*** Source information Section Begins ***

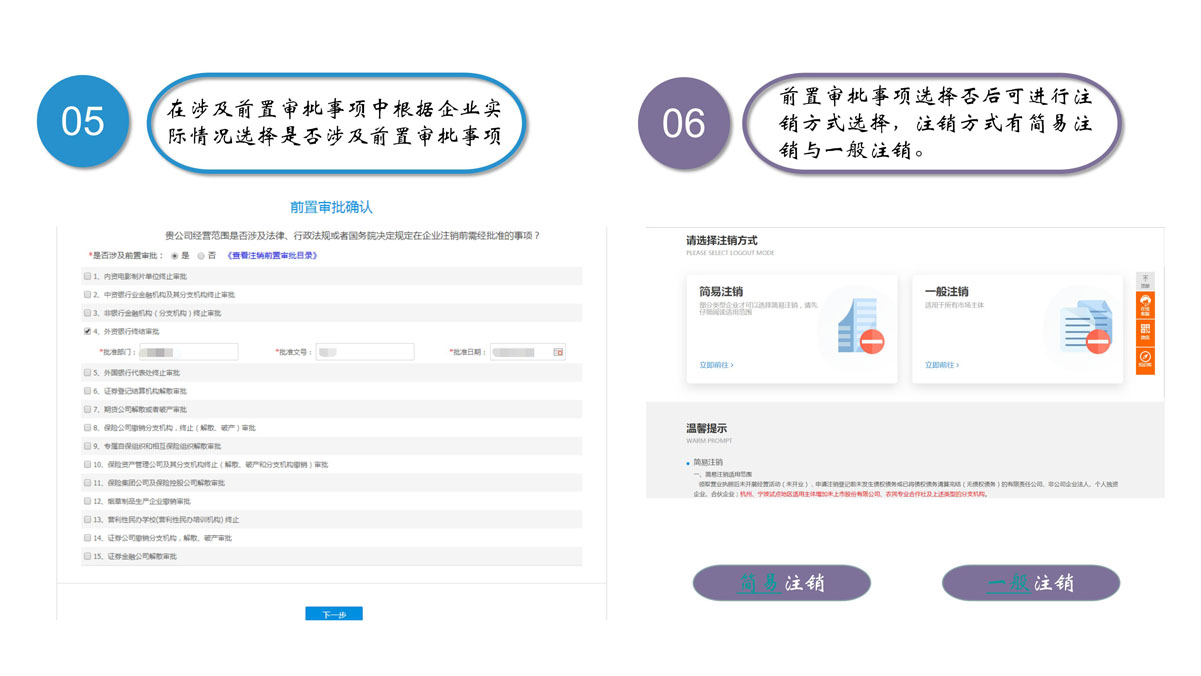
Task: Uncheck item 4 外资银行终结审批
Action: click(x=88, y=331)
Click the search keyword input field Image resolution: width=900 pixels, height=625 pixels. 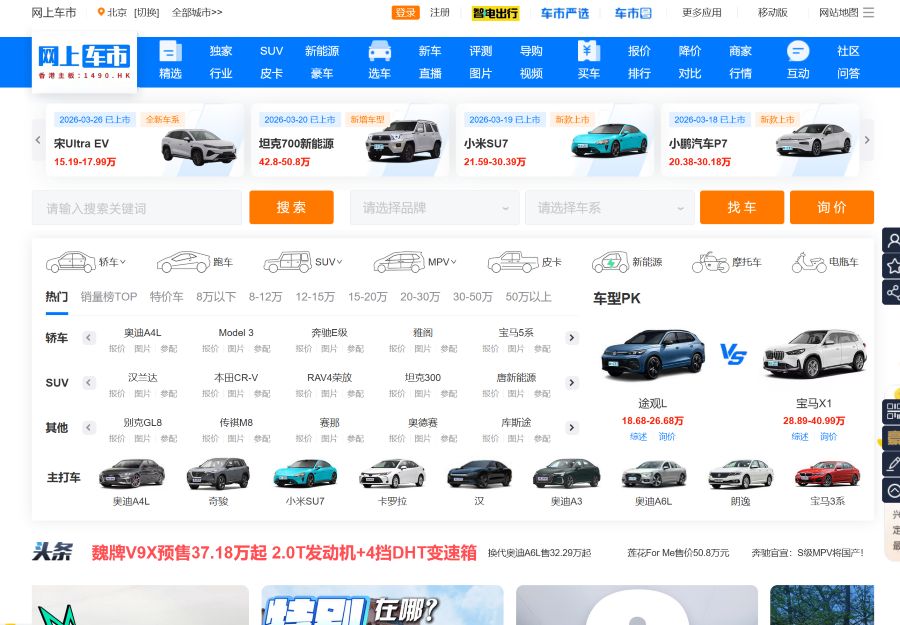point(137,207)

*** Source information Section Ends ***
*** Source information Section Begins ***

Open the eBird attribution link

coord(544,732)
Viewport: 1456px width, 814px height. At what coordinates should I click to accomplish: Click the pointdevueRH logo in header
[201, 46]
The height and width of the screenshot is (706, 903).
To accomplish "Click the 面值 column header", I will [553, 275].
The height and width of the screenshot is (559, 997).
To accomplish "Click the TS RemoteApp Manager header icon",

*** Source information Section Ends ***

> _Task instructions_
What lines in the material include the string "screenshot"? Pull each one out.

> _Exercise answer_
The height and width of the screenshot is (706, 903).
The height and width of the screenshot is (559, 997).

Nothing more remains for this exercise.